▶ WHAT YOU HAVE TO DO:
Write each entry again exactly as shown, but without the images it holds.

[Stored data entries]
═══
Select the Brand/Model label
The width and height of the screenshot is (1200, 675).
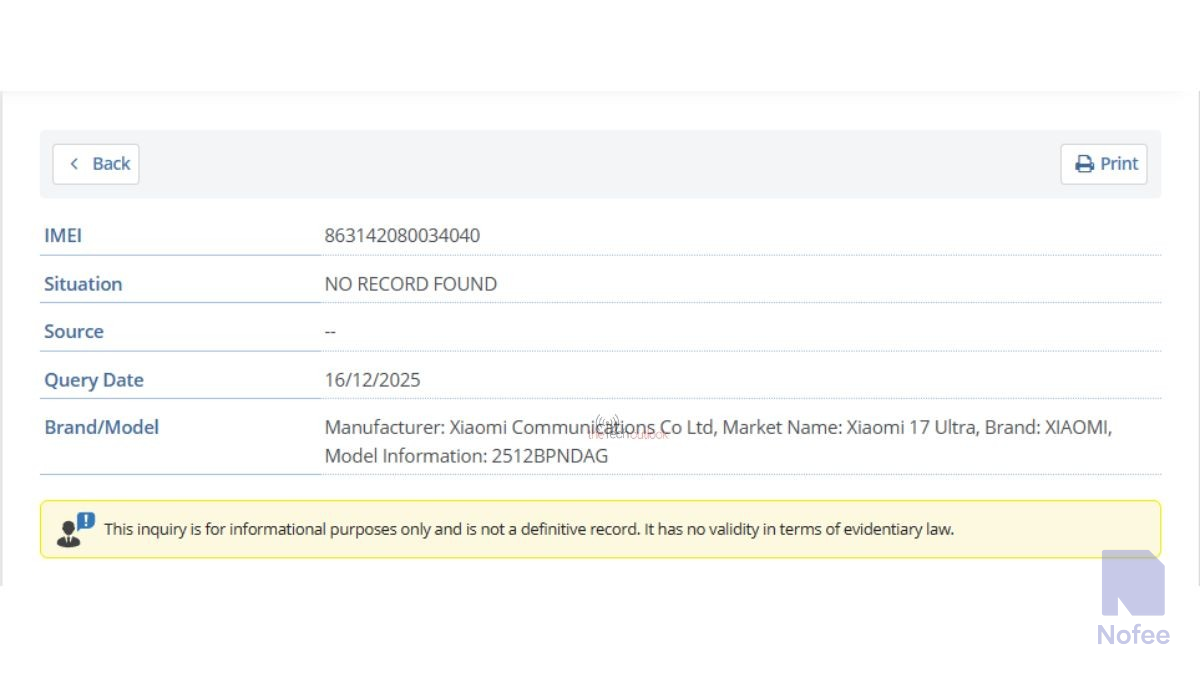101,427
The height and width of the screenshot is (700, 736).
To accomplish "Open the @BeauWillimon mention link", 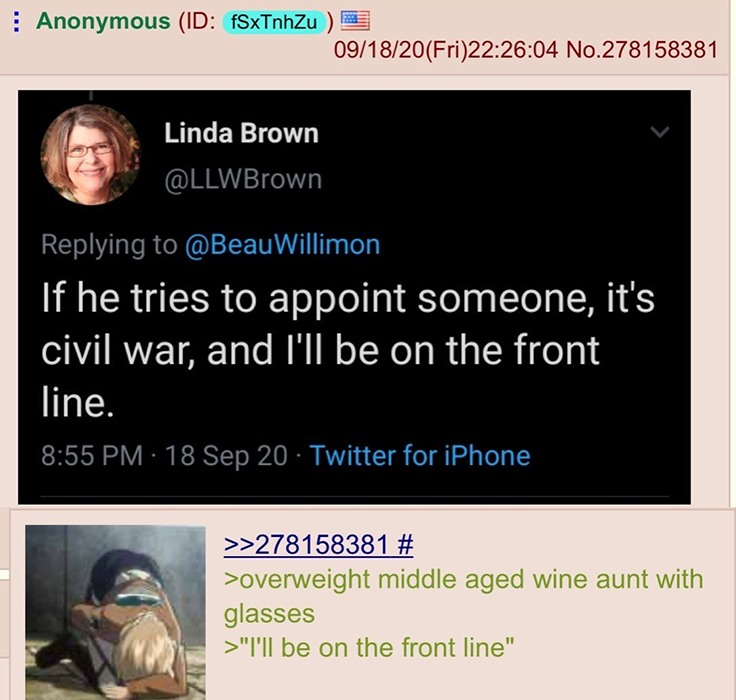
═══
▶ ANSWER:
Select the Brand/Model label
The width and height of the screenshot is (1200, 675).
101,427
The height and width of the screenshot is (700, 736).
To accomplish "Open the @BeauWillimon mention link", 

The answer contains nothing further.